Myanmar: recovering livelihoods in Kachin camps
- Published on Tuesday, 28 February 2017 15:26
Since the 17-year long ceasefire was broken in Kachin in 2011, fighting between the Myanmar Army and the armed group Kachin Independence Army has caused the displacement of 120,000 people. Operational in Kachin since 2012, SOLIDARITÉS INTERNATIONAL provides income generating opportunities to people living in camps in Bhamo.
Daw Mahka Pwi San, 37 years old, comes from Khon Khar Par village, in Mansi Township. “There were several clashes around my village in 2012, so my family and I fled to the nearby forest. After one month, we had no supplies left so we ran away, and arrived in Robert Church camp near the city of Bhamo,” she remembers. The recent waves of fighting have not impacted her family directly. However, Daw Mahka Pwi San tells us that her husband is quite worried about the possibility of forced recruitment.
Daw Mahka Pwi San now lives in a shelter in the camp, with six relatives. “The shelter is really small, it’s not comfortable. We have to share one latrine among 6 households, it is quite difficult, we have to wait some time, especially in the morning”. Before being displaced, Daw Mahka Pwi San was a farmer. “Now I knit, cook and take care of my children during the day”.
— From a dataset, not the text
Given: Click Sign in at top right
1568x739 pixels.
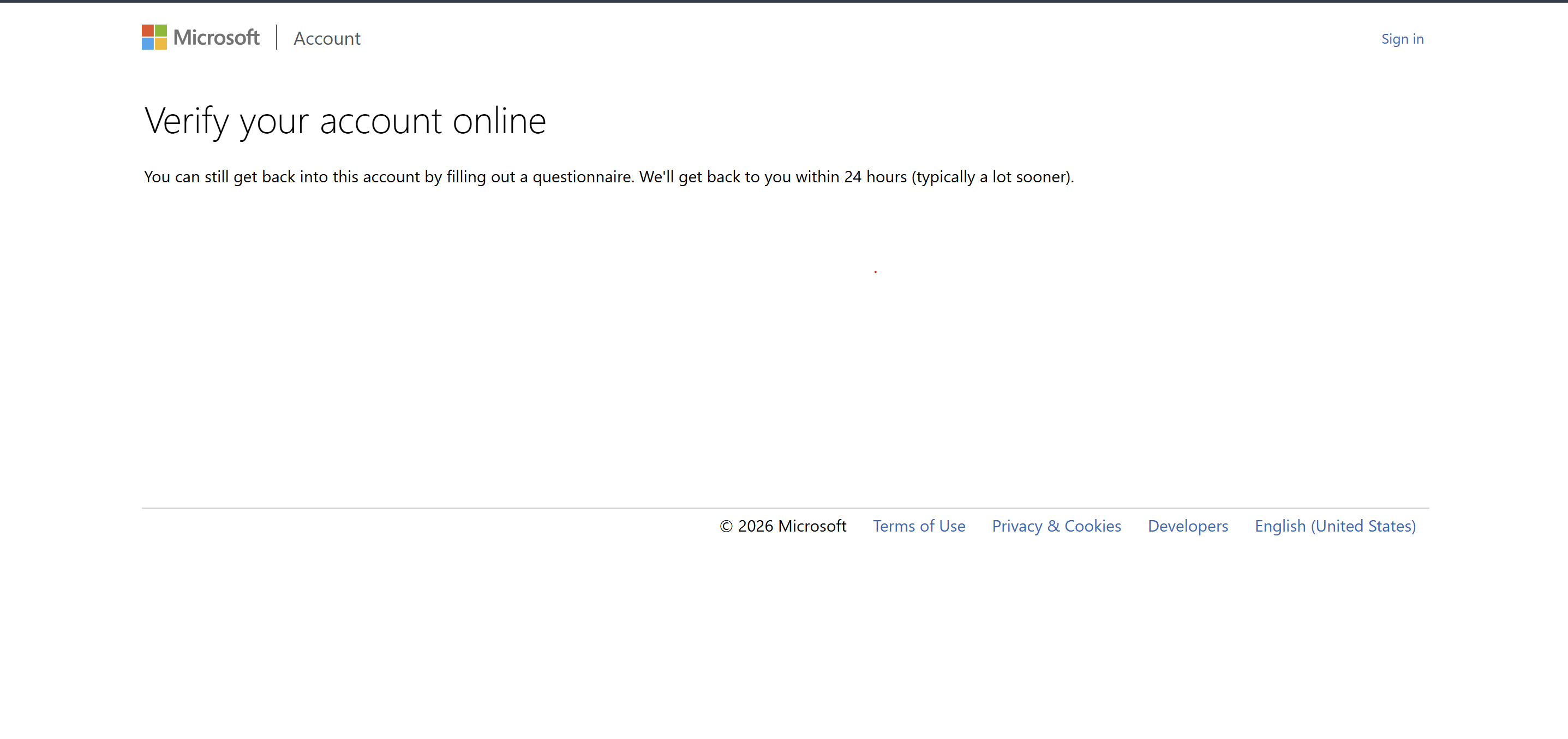Looking at the screenshot, I should [1402, 39].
Finding income generating activities in the camps
Daw Mahka Pwi San benefited from income generating activities in Bhamo camps, proposed by SOLIDARITÉS INTERNATIONAL. She brought forward a project she had in mind, SOLIDARITÉS INTERNATIONAL teams reviewed its feasibility and, after approval, provided her with a small cash grant to fund the activity. “I was selected for my knitting abilities, and now I knit sweaters and other clothing and sell them at the market in the camp. I always sell all my stock, my business has become very successful! Now I am able to support my children’s education. I earn enough to buy the equipment I need to run my business and make a profit”.
Needs and hopes
When asked about her current needs, Daw Mahka Pwi San replies that “there are many people living in the camp, so we don’t have enough room for washing and other activities. The space between shelters is very narrow. We also need more opportunities for elderly and disabled people, and for increased resources for better education opportunities!”
She plans to continue working on her knitting business “I plan to expand it, grow old and remain here in Bhamo. I really hope my children will receive a good education, and they will be able to have a better life than I had”.